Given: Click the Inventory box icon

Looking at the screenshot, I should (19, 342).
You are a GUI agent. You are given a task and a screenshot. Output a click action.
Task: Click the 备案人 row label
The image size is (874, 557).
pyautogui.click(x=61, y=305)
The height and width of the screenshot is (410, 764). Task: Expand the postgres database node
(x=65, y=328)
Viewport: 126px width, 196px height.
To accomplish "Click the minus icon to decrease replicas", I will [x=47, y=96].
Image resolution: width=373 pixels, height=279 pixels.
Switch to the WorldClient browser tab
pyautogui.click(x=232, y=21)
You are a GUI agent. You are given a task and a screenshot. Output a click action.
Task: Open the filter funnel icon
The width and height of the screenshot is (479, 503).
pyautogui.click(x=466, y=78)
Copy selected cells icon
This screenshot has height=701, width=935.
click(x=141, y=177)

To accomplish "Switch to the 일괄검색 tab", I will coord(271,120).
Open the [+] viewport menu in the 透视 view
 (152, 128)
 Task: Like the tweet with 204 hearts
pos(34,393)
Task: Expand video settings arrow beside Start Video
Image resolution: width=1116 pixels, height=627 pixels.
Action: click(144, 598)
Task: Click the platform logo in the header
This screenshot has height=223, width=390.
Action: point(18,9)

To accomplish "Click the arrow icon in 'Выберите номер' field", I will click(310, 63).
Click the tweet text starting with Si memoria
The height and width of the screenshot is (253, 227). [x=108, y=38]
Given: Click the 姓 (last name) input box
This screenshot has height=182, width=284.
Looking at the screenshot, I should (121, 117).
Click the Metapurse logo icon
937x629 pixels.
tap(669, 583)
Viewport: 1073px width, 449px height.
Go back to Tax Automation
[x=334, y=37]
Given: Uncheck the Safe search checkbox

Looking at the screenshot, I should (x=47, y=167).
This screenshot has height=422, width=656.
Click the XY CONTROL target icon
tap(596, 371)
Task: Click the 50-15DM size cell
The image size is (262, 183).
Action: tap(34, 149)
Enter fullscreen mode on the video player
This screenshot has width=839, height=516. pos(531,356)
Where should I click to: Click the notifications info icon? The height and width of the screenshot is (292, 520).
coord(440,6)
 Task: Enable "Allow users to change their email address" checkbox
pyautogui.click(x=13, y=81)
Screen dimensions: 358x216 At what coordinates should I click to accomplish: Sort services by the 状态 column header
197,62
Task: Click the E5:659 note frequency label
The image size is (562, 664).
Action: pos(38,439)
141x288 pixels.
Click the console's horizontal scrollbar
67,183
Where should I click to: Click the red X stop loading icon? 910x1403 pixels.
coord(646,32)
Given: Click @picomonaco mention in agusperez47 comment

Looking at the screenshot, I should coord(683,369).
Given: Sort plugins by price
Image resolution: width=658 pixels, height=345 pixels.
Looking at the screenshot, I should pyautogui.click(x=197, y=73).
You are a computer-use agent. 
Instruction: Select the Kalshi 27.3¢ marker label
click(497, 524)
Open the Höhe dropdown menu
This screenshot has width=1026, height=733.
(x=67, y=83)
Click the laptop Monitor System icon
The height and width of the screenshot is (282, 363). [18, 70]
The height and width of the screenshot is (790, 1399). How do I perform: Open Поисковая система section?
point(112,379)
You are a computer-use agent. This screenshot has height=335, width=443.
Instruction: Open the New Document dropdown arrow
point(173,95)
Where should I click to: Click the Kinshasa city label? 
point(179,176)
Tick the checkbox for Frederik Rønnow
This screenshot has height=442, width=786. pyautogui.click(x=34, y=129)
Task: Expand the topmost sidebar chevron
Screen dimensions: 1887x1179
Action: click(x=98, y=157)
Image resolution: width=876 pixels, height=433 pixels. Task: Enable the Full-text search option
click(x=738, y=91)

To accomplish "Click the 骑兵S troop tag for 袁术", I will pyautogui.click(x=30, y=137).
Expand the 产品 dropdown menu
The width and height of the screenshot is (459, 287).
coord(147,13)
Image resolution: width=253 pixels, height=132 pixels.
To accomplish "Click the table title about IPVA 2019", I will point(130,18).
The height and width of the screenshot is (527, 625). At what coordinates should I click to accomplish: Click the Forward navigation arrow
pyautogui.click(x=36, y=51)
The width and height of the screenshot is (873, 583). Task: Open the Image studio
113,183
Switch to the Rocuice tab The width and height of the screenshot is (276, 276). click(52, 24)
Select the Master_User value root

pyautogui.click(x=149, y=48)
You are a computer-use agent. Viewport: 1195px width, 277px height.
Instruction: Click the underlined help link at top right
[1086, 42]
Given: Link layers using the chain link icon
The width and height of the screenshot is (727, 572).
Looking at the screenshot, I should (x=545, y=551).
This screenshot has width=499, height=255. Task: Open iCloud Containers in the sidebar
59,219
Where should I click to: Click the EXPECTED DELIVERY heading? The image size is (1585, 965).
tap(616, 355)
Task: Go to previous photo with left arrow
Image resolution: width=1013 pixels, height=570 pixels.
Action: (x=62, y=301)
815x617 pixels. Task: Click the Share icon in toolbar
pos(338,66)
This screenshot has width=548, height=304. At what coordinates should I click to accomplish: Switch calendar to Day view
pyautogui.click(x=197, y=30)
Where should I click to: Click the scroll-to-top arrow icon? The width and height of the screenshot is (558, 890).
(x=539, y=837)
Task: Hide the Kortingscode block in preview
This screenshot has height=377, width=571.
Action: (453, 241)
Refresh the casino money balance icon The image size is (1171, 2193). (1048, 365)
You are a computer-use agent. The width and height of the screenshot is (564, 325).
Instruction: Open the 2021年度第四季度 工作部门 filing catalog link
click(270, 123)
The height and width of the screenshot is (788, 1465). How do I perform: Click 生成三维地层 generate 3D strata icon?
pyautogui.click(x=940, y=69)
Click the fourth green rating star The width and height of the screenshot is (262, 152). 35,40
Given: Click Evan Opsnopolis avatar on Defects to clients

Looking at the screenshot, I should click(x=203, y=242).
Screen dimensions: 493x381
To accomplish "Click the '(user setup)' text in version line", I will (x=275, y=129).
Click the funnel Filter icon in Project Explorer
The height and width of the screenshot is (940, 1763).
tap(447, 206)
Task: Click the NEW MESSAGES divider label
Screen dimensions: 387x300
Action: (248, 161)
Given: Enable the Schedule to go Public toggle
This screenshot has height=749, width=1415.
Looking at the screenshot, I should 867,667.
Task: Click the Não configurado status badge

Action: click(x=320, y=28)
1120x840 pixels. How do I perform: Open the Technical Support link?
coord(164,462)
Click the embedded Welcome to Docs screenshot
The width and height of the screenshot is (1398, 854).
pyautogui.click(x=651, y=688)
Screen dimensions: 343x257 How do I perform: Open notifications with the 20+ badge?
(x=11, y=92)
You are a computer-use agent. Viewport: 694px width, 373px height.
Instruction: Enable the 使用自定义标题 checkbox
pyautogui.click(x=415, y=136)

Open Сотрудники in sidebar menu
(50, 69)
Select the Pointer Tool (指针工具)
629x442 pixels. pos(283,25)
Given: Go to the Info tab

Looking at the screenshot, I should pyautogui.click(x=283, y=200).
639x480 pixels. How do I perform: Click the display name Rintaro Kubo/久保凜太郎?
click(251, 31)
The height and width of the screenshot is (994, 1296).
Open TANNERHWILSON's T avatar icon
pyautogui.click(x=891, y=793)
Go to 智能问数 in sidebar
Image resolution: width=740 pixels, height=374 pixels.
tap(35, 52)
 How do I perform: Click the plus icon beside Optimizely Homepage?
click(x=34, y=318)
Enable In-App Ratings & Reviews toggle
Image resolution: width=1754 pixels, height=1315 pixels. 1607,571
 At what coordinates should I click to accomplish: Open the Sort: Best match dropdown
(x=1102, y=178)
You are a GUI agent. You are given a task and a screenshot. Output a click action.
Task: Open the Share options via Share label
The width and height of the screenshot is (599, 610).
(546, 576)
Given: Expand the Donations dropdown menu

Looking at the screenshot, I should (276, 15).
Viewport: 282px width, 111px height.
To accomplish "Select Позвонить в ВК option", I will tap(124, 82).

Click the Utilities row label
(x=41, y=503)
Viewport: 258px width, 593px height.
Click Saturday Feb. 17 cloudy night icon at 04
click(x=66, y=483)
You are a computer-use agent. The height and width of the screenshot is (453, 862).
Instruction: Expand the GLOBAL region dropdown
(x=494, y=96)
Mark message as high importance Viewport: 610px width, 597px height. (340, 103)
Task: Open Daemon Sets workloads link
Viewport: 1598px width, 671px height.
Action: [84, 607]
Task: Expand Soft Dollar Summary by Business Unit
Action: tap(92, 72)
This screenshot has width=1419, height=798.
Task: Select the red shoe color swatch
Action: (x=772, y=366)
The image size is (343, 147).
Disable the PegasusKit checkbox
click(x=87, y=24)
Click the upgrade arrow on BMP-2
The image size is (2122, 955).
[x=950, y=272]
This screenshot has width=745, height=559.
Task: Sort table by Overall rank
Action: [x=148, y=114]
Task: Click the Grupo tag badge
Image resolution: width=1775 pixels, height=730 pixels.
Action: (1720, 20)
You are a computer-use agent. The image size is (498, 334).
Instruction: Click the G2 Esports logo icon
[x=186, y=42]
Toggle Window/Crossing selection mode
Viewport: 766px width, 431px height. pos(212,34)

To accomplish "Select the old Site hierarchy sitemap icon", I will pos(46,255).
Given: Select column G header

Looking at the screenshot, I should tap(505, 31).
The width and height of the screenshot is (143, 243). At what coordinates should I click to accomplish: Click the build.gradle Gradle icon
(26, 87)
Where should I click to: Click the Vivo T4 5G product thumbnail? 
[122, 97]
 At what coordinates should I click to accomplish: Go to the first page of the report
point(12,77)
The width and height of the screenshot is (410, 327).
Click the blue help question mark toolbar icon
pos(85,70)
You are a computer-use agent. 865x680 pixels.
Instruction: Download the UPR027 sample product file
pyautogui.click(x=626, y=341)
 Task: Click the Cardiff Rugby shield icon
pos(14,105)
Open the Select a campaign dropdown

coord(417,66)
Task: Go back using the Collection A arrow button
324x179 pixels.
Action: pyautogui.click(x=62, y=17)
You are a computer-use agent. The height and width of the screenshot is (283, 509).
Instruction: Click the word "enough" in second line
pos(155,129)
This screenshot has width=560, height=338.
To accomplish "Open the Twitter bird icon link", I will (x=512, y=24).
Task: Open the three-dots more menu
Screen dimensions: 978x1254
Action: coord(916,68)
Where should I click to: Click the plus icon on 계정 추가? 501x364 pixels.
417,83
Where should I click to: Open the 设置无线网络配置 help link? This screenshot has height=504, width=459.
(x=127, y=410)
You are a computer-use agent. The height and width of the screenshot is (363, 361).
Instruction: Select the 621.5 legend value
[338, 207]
━━━
Task description:
Take the stretch of lines above from the one containing "The width and height of the screenshot is (727, 572)." through the one containing "Task: Go to previous photo with left arrow" and repeat it exactly, adding no other line.

Response to the task:
The width and height of the screenshot is (727, 572).
Looking at the screenshot, I should (x=545, y=551).
This screenshot has width=499, height=255. Task: Open iCloud Containers in the sidebar
59,219
Where should I click to: Click the EXPECTED DELIVERY heading? The image size is (1585, 965).
tap(616, 355)
Task: Go to previous photo with left arrow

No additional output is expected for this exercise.